In [2]:
import os
import math
import json
import time
import random
import numpy as np
import pandas as pd
import torch
import torch.nn as nn
import torch.nn.functional as F
from torch.utils.data import Dataset, DataLoader
from sklearn.model_selection import train_test_split
from sklearn.metrics import f1_score, accuracy_score, hamming_loss, precision_score, recall_score, classification_report
from transformers import AutoTokenizer, AutoModel, get_linear_schedule_with_warmup
from tqdm.auto import tqdm

seed = 42
random.seed(seed)
np.random.seed(seed)
torch.manual_seed(seed)
if torch.cuda.is_available():
    torch.cuda.manual_seed_all(seed)

device = torch.device("cuda" if torch.cuda.is_available() else "cpu")
print("Device:", device)
if torch.cuda.is_available():
    print("GPU:", torch.cuda.get_device_name(0))

Device: cuda
GPU: NVIDIA GeForce RTX 5070 Ti Laptop GPU


## Load & Prepare Data

In [3]:
data_path = "dataset_preprocessed_final.csv"
df = pd.read_csv(data_path)

if "text_clean" in df.columns:
    text_col = "text_clean"
elif "text" in df.columns:
    text_col = "text"
else:
    raise ValueError("Tidak ditemukan kolom text_clean maupun text")

label_cols = [c for c in df.columns if c not in [text_col]]

texts_all = df[text_col].astype(str).values
labels_all = df[label_cols].values.astype(np.float32)

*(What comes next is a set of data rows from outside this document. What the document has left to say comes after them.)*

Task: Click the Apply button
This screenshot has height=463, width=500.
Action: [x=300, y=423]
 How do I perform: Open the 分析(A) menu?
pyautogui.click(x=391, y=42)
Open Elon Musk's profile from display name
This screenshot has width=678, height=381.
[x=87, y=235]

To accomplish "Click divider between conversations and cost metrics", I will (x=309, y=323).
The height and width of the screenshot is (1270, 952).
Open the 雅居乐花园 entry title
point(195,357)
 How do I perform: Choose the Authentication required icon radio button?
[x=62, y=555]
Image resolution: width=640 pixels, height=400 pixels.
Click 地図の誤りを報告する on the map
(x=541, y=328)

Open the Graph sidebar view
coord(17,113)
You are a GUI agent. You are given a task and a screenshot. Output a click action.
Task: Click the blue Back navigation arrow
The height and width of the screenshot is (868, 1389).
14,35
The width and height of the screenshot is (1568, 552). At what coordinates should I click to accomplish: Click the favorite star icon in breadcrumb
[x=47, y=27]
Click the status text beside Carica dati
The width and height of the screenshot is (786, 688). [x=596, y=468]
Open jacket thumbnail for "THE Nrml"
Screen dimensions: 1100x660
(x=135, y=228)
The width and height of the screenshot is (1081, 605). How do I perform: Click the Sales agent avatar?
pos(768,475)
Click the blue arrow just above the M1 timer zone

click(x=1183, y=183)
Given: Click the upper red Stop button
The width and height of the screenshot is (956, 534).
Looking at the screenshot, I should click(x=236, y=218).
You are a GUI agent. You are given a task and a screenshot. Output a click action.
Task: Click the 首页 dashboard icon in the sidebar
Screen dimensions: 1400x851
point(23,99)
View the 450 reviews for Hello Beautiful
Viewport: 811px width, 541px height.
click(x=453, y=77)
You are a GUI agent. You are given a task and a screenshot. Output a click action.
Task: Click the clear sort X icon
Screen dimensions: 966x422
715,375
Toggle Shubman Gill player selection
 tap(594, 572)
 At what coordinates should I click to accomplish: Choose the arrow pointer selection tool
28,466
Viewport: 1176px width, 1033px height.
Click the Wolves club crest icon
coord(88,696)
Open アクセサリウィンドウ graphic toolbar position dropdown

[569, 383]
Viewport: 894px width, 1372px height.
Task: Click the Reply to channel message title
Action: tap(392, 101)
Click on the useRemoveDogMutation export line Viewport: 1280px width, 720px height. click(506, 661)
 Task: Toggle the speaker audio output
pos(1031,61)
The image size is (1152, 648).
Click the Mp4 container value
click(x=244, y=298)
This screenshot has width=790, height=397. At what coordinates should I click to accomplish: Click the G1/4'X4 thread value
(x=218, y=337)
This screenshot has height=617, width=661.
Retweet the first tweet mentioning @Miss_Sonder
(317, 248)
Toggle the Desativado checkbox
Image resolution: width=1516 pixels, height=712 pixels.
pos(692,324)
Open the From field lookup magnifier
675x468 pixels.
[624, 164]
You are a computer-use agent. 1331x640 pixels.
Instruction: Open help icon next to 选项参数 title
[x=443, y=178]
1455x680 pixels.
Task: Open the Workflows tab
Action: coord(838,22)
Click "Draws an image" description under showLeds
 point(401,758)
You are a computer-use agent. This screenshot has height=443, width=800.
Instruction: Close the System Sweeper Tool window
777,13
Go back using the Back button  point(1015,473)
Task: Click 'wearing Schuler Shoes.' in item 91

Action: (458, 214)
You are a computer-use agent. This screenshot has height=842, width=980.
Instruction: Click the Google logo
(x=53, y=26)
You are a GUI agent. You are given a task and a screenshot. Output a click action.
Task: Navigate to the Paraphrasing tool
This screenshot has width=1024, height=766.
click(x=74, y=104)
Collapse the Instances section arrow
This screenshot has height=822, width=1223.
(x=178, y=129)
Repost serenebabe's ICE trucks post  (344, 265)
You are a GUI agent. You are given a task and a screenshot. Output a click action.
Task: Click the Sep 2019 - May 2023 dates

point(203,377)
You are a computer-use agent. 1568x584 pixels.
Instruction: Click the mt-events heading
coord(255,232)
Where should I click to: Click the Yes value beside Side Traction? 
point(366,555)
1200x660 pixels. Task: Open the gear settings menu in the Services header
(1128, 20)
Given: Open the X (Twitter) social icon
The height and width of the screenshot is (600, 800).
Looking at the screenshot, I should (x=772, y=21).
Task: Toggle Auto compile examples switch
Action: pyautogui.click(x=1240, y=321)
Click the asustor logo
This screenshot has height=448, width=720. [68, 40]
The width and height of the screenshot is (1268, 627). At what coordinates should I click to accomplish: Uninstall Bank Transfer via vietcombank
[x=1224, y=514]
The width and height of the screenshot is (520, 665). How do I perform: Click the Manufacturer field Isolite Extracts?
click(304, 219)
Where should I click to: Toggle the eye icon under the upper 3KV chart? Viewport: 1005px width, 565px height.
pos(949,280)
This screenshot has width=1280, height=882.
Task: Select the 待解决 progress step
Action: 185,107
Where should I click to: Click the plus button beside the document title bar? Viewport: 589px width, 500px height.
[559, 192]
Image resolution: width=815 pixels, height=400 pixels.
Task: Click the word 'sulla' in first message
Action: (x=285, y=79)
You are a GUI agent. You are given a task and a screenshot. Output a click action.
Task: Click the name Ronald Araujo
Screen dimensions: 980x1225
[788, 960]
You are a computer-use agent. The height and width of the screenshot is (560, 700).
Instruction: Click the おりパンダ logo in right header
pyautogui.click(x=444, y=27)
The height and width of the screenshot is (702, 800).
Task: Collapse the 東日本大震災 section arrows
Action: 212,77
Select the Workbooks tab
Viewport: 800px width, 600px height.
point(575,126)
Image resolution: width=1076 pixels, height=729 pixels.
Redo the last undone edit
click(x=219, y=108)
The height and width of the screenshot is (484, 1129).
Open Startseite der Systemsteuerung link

print("Total samples:", len(texts_all))
print("Num labels:", len(label_cols))
print("Average labels per sample:", labels_all.sum(axis=1).mean())

Total samples: 57561
Num labels: 28
Average labels per sample: 1.2392939


## Split Data (Train/Val/Test)

In [4]:
X_train_val, X_test, y_train_val, y_test = train_test_split(
    texts_all,
    labels_all,
    test_size=0.1,
    random_state=seed
)

X_train, X_val, y_train, y_val = train_test_split(
    X_train_val,
    y_train_val,
    test_size=0.1,
    random_state=seed
)

print("Train size:", len(X_train))
print("Val size:", len(X_val))
print("Test size:", len(X_test))

Train size: 46623
Val size: 5181
Test size: 5757


## Model Configuration & Hyperparameters

In [5]:
model_name = "bert-base-uncased"
tokenizer = AutoTokenizer.from_pretrained(model_name)

max_len = 128
batch_size = 32
epochs = 6
learning_rate = 2e-5
weight_decay = 0.01
warmup_ratio = 0.1
label_smoothing = 0.05

## Dataset Class Definition

In [6]:
class EmotionDataset(Dataset):
    def __init__(self, texts, labels, tokenizer, max_len):
        self.texts = texts
        self.labels = labels
        self.tokenizer = tokenizer
        self.max_len = max_len

    def __len__(self):
        return len(self.texts)

    def __getitem__(self, index):
        text = str(self.texts[index])
        encoding = self.tokenizer(
            text,
            add_special_tokens=True,
            max_length=self.max_len,
            padding="max_length",
            truncation=True,
            return_attention_mask=True,
            return_tensors="pt"
        )
        input_ids = encoding["input_ids"].squeeze(0)
        attention_mask = encoding["attention_mask"].squeeze(0)
        labels = torch.tensor(self.labels[index], dtype=torch.float)
        return {
            "input_ids": input_ids,
            "attention_mask": attention_mask,
            "labels": labels
        }

## Create DataLoaders

In [7]:
train_dataset = EmotionDataset(X_train, y_train, tokenizer, max_len)
val_dataset = EmotionDataset(X_val, y_val, tokenizer, max_len)
test_dataset = EmotionDataset(X_test, y_test, tokenizer, max_len)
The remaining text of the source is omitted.